Epistle: 2 Corinthians 6: 1-10 Gospel: St Matthew 4:1-11

This is one of three Collects in our Prayer Book addressed to the Lord Jesus Christ instead of to his Father. The others are for Advent 3 and St Stephen' s Day. The reason why this Collect is addressed to Jesus is because of the desire at the beginning of Lent to identify with him in his 40 day & night fast and reap the spiritual benefits of union with him.

It was composed for the first Book of the Common Prayer of 1549 and replaced one, addressed to the Father, that had been used in the medieval Church. This Latin prayer in the judgment of Archbishop Cranmer put too much emphasis upon the value before God of fasting, in and of itself, as a good work. As translated it is: "O God, who purifiest thy Church by the yearly observance of the Lenten fast: Grant unto thy household, that it may follow out in good works those holy inspirations which it endeavours to obtain from thee by abstinence.

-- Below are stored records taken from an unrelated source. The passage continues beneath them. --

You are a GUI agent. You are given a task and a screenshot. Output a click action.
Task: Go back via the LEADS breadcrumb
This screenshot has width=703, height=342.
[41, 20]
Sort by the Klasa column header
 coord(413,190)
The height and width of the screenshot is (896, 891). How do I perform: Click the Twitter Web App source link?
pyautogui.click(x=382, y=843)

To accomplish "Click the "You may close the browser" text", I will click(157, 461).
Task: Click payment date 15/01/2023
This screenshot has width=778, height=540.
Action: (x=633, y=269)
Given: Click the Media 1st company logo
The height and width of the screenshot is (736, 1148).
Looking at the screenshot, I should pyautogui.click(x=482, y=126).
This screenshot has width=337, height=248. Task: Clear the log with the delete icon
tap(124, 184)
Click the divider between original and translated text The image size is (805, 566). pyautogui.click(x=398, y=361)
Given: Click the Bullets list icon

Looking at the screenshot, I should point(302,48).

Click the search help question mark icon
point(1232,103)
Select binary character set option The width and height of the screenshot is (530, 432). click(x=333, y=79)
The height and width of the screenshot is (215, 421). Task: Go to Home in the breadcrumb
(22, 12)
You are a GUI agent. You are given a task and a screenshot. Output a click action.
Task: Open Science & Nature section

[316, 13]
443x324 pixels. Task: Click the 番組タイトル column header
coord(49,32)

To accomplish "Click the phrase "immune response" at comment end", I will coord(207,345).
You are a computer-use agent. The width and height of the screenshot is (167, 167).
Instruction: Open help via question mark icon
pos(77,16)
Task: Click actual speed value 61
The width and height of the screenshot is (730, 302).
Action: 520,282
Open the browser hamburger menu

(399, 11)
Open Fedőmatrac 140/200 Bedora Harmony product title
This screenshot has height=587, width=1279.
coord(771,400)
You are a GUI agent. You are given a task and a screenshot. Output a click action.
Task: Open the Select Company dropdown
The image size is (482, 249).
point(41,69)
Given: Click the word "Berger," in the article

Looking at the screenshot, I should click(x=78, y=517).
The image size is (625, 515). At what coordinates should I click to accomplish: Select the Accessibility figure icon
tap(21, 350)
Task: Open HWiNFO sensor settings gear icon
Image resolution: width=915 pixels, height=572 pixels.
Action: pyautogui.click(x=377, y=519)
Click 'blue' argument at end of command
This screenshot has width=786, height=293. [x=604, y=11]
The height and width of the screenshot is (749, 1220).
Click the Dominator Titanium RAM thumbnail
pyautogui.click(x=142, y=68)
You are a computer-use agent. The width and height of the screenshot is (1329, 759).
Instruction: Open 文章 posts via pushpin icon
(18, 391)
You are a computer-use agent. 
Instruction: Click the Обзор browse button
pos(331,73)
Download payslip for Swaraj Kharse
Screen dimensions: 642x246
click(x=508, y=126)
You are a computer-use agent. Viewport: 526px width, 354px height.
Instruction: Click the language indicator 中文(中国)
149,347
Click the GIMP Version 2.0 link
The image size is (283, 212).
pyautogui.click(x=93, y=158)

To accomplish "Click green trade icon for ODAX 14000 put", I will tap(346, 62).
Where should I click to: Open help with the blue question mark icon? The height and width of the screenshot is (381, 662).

Through Jesus Christ our Lord."

So the new prayer does not lessen the obligation to fasting but identifies fasting with the Lord Jesus (the Gospel for the Day describes this event) who as the New Man, the Second Adam, fasted in body by abstinence from food and drink, and in soul, by his bearing our sins. In our Lord there was no sin and since fasting is the expression of penitence, humiliation and mourning, his fasting was not for himself. He fasted for us both in his identification with man as a sinner before God, his Father, and also as providing an example of godliness to man.

Perhaps the petition in this Collect is inspired by Romans 8:13. "If ye live after the flesh [as your natural bodily desires and affections propose] ye shall die; but if ye through the Spirit (by his presence, power and guidance) do mortify the deeds of the body, ye shall live." By the discipline of fasting in Lent, which is offered in love to the Lord Jesus as a service unto him, we place ourselves in the position where the Holy Spirit is able to help us mortify, or put to death, the worldly, fleshly desires of our human nature and body, and in their place follow the inspiration and guidance of the Holy Ghost causing us to obey Christ's teaching. In all this Christ is our Strength and our Example.

The Collect ends with an ascription of praise and glory to the Holy Trinity for the Lord Jesus Christ is the Second Person thereof.